LE was present in 36.1% (n = 65) of 180 patients with ALND. Of these 65 patients, 22 (12.2%) had clinical LE and 43 (23.9%) had subclinical LE. Statistical analyses showed significant differences in BMI and receipt of radiotherapy between patients with and without LE (p = 0.03 and p = 0.01, respectively). AUC was 0.601, 0.614, and 0.600 for the nomogram using any LE, clinical LE, and subclinical LE patients, respectively.
The recently created prediction model for the diagnosis of LE in ALND is not accurate in predicting who will develop clinical or subclinical LE. Periodic monitoring of women with ALND is the most effective method to aid in reducing clinical LE incidence through early detection and timely intervention of LE.

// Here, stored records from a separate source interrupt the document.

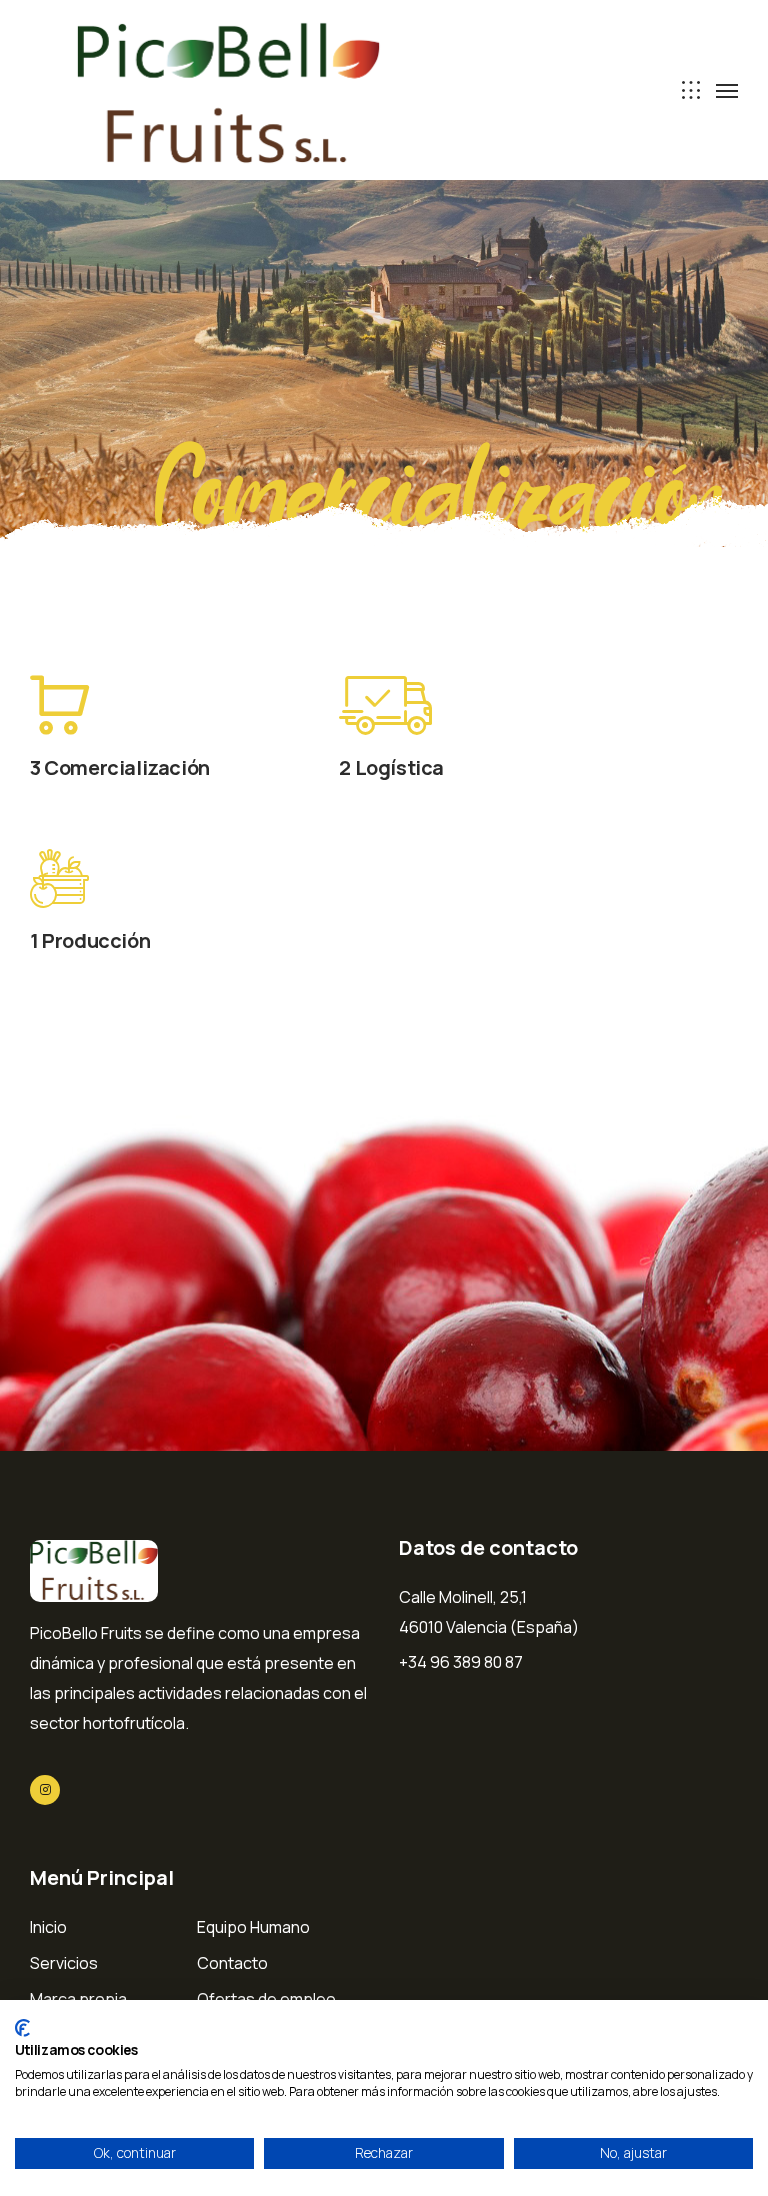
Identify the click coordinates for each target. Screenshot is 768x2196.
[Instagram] (45, 1790)
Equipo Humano (253, 1927)
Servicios (64, 1963)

早期发现和及时干预对于降低接受腋窝淋巴结清扫术(ALND)的乳腺癌患者晚期淋巴水肿的发生率最具前景。我们开发了一种列线图来预测接受ALND患者发生淋巴水肿(LE)的风险。本研究的目的是测试该术后早期预测模型在诊断ALND术后临床和亚临床LE方面的效果。
通过我们的LE项目数据库在术前确定需要接受ALND的患者。术前(n = 180)以及术后每隔3 - 6个月使用带生物电阻抗光谱的卷尺(L - Dex U400)进行测量。使用克利夫兰诊所风险计算器计算ALND术后LE的5年概率。通过计算受试者操作特征曲线下面积(AUC)来评估列线图的辨别能力。
180例接受ALND的患者中有36.1%(n = 65)发生了LE。在这65例患者中,22例(12.2%)有临床LE,43例(23.9%)有亚临床LE。统计分析显示,有LE和无LE的患者在BMI和放疗接受情况方面存在显著差异(分别为p = 0.03和p = 0.01)。使用任何LE、临床LE和亚临床LE患者的列线图的AUC分别为0.601、0.614和0.600。
最近创建的用于诊断ALND术后LE的预测模型在预测谁会发生临床或亚临床LE方面并不准确。对接受ALND的女性进行定期监测是通过早期发现和及时干预LE来降低临床LE发生率的最有效方法。